Update svg_cleaner.

Some of the SVGs we're getting aren't clean, so tweak the cleaner to handle this.
2017-05-23 11:29:15 -07:00 · 2017-05-23 11:29:15 -07:00 · 0d603f5af5
parent ca22132c45
commit 0d603f5af5
1 changed files with 46 additions and 4 deletions
--- a/svg_cleaner.py
+++ b/svg_cleaner.py
@ -15,6 +15,16 @@
 #
 # Google Author(s): Doug Felt

+"""Clean SVG.
+
+svgo could do this, but we're fussy.  Also, emacs doesn't understand
+that 'style' defaults to 'text/css' and svgo strips this out by
+default.
+
+The files we're getting that are exported from AI contain lots of extra
+data so that it can reimport the svg, and we don't need it."""
+
+
 import argparse
 import codecs
 import logging
@ -125,13 +135,19 @@ class SvgCleaner(object):
      for k, v in node.attrs.items():
        if node.name == 'svg' and k in [
            'x', 'y', 'id', 'version', 'viewBox', 'width', 'height',
-            'enable-background', 'xml:space']:
+            'enable-background', 'xml:space', 'xmlns:graph', 'xmlns:i',
+            'xmlns:x']:
          if k == 'viewBox':
            viewBox = v
          elif k == 'width':
            width = v
          elif k == 'height':
            height = v
+          elif k.startswith('xmlns:') and 'ns.adobe.com' not in v:
+            # keep if not an adobe namespace
+            logging.debug('keep "%s" = "%s"' % (k, v))
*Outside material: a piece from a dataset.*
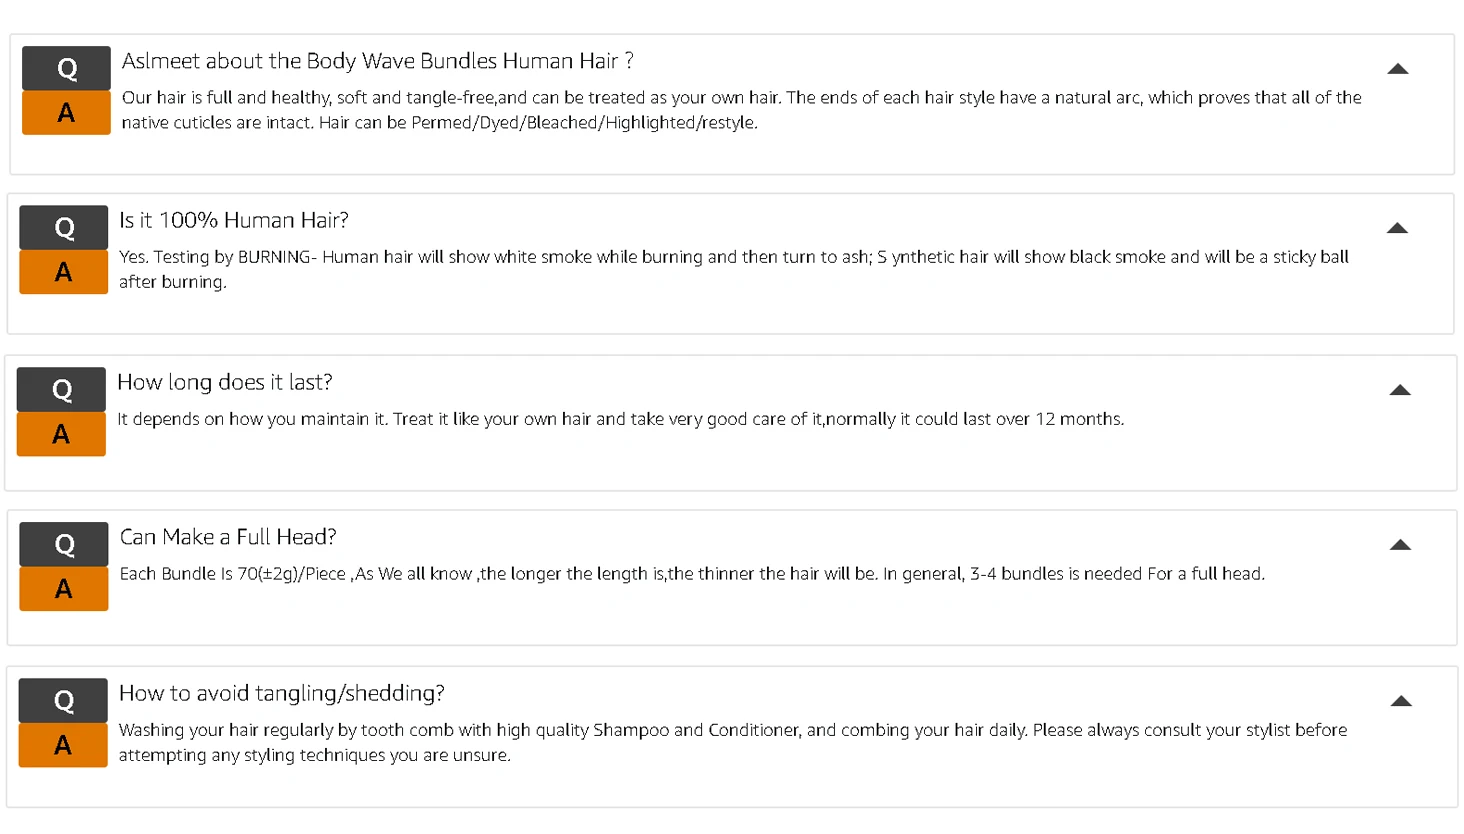Image resolution: width=1464 pixels, height=834 pixels.
Task: Click the answer text about 3-4 bundles needed
Action: (692, 574)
+            nattrs[k] = v
+          logging.debug('removing %s=%s' % (k, v))
          continue
        v = re.sub('\s+', ' ', v)
        nattrs[k] = v
@ -145,7 +161,6 @@ class SvgCleaner(object):
        nattrs['height'] = height
      node.attrs = nattrs

-
      # scan contents. remove any empty text nodes, or empty 'g' element nodes.
      # if a 'g' element has no attrs and only one subnode, replace it with the
      # subnode.
@ -157,8 +172,19 @@ class SvgCleaner(object):
        elif n.name == 'g':
          if not n.contents:
            continue
+          if 'i:extraneous' in n.attrs:
+            del n.attrs['i:extraneous']
          if not n.attrs and len(n.contents) == 1:
            n = n.contents[0]
+        elif n.name == 'i:pgf' or n.name == 'foreignObject':
+          continue
+        elif n.name =='switch' and len(n.contents) == 1:
+          n = n.contents[0]
+        elif n.name == 'style':
+          # some emacsen don't default 'style' properly, so leave this in.
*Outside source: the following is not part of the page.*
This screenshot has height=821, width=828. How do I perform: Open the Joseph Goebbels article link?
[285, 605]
+          if False and n.attrs.get('type') == 'text/css':
+            del n.attrs['type']
+
        node.contents[wpos] = n
        wpos += 1
      if wpos < len(node.contents):
@ -168,7 +194,9 @@ class SvgCleaner(object):
      text = node.text.strip()
      # common case is text is empty (line endings between elements)
      if text:
-        text = re.sub(r'\s+', ' ', text)
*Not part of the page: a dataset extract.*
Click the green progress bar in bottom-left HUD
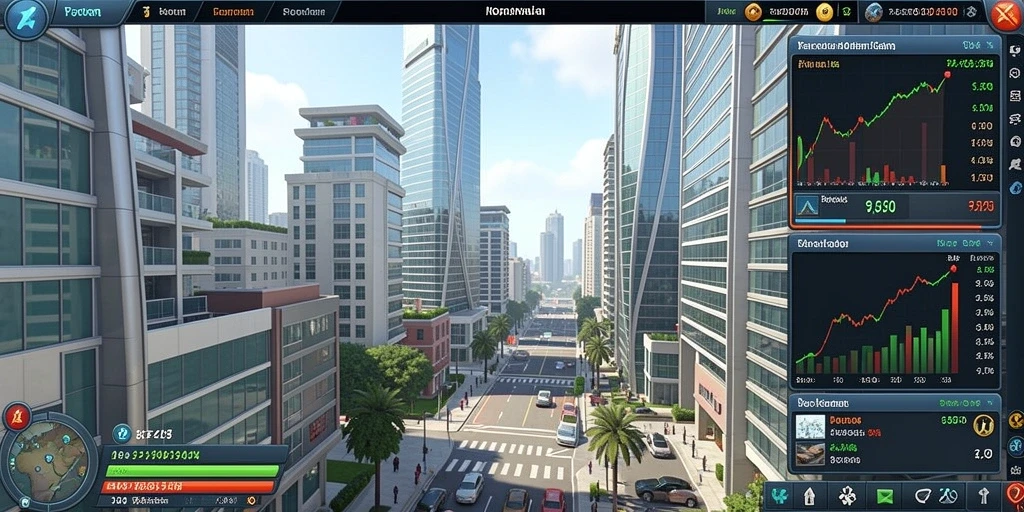The image size is (1024, 512). pyautogui.click(x=193, y=471)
+        # main goal here is to leave linefeeds in for style elements
+        text = re.sub(r'[ \t]*\n+[ \t]*', '\n', text)
+        text = re.sub(r'[ \t]+', ' ', text)
      node.text = text

    def clean(self, node):
@ -197,7 +225,20 @@ class SvgCleaner(object):
        margin = '  ' * indent
        line = [margin]
        line.append('<%s' % node.name)
-        for k in sorted(node.attrs.keys()):
+        # custom sort attributes of svg, yes this is a hack
+        if node.name == 'svg':
+          def svgsort(k):
+            if k == 'width': return (0, None)
+            elif k == 'height': return (1, None)
+            else: return (2, k)
+          ks = sorted(node.attrs.keys(), key=svgsort)
+        else:
+          def defsort(k):
+            if k == 'id': return (0, None)
+            elif k == 'class': return (1, None)
+            else: return (2, k)
+          ks = sorted(node.attrs.keys(), key=defsort)
+        for k in ks:
          v = node.attrs[k]
          line.append(' %s=%s' % (k, saxutils.quoteattr(v)))
        if node.contents:
@ -250,6 +291,7 @@ def clean_svg_files(in_dir, out_dir, match_pat=None, clean=False):
    if regex and not regex.match(file_name):
      continue
    in_path = os.path.join(in_dir, file_name)
+    logging.debug('read: %s', in_path)
    with open(in_path) as in_fp:
      result = cleaner.clean_svg(in_fp.read())
    out_path = os.path.join(out_dir, file_name)